- Occupation: Actor
- Notable work: The Only Son

= Raymond Rushabiro =

Ugandan actor

Raymond Rushabiro is a Ugandan film and stage actor.

==Career==

Rushabiro's acting journey began during his school days at the prestigious Namasagali College, where he performed in classic stage plays such as Shakespeare's Julius Caesar. He later studied in Music, Dance, and Drama at Makerere University.

He appeared in Kweezi Kaganda's Any cow will do alongside former Namasagali old students that was shown at the National Theater of Uganda.

Rushabiro broke through in his acting career with Uganda's most famous stage group, the Ebonies, appearing in a number of their plays. He is widely recognized for his versatile performances and extensive career spanning several decades.

His first cinema appearance was as Kasirivu in the movie Bala Bala Sese (2015), directed by Lukyamuzi Bashir. He appeared in supporting roles in the 2016 Ugandan film The Only Son (as Uncle), Situka (2015), and 5 @Home on Fox Life (2015–2018), in which he played a patriarch of the Muwonge family. He worked on other films and television series including Freedom (2016), Girl from Mparo (2016) and Kyaddala (2019). Rushabiro has appeared in numerous local and regional productions, transitioning from stage to successful feature films.

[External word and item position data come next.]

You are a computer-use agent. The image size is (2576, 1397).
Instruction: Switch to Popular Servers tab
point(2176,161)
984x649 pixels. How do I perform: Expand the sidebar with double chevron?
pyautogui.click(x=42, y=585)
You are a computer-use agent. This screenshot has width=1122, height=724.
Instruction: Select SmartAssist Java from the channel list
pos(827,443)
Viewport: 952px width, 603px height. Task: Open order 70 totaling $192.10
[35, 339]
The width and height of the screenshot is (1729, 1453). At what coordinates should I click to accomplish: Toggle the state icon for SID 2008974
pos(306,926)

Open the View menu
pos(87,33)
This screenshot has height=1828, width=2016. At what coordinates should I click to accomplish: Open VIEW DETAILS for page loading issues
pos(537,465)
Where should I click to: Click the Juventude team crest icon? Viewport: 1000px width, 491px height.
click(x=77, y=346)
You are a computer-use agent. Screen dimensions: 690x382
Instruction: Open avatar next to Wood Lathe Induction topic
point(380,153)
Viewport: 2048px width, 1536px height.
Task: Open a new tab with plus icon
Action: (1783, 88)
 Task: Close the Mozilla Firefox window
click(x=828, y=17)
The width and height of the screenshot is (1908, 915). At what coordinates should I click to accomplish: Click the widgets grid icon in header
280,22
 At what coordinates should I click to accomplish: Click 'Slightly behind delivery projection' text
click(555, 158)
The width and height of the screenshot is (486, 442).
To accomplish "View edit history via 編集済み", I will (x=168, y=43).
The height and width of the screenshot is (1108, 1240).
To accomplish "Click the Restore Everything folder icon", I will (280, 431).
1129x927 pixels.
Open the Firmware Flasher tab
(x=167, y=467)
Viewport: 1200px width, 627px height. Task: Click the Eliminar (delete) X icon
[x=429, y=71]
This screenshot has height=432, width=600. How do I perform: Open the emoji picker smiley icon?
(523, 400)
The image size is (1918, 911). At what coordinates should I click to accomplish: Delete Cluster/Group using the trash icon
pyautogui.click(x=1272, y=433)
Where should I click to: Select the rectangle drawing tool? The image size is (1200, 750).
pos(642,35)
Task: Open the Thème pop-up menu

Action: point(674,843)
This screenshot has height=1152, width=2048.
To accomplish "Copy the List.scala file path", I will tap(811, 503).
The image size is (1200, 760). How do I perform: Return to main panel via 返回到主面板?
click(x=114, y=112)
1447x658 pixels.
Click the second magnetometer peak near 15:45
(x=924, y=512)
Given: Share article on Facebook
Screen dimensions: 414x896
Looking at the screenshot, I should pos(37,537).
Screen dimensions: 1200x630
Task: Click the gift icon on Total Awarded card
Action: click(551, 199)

As of 2025, Rushabiro has become an outspoken advocate for the reforms in the Ugandan creative industry. He frequently emphasizes the need for industry leadership and advocacy. He urges more investment in modern equipment and professional training to make Ugandan films globally competitive. He has promoted transparency and honesty in film project funding.

== Career ==
Rushabiro featured in The Torture (2017), a drama highlighting domestic violence that earned him critical acclaim. His performance in Five Days to Live (2018) won him a best actor accolade. For Stain (2021), directed by Morris Mugisha, he also won an award. Rushabiro appeared in 27 Guns, a historical action film based on the bush war that led to the current Ugandan government.

== Awards and recognition ==
Rushabiro was nominated for Best Actor in a Drama (Movie/TV series) in the 2018 Africa Magic Viewers Choice Awards.